Try it
Each record is to be repeated exactly as it stands below.

Provided entries
═══

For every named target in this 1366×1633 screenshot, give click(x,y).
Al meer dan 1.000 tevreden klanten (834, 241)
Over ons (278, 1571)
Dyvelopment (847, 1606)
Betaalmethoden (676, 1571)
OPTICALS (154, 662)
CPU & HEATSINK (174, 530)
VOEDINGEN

═══

Solution
For every named target in this 1366×1633 screenshot, give click(x,y).
Al meer dan 1.000 tevreden klanten (834, 241)
Over ons (278, 1571)
Dyvelopment (847, 1606)
Betaalmethoden (676, 1571)
OPTICALS (154, 662)
CPU & HEATSINK (174, 530)
VOEDINGEN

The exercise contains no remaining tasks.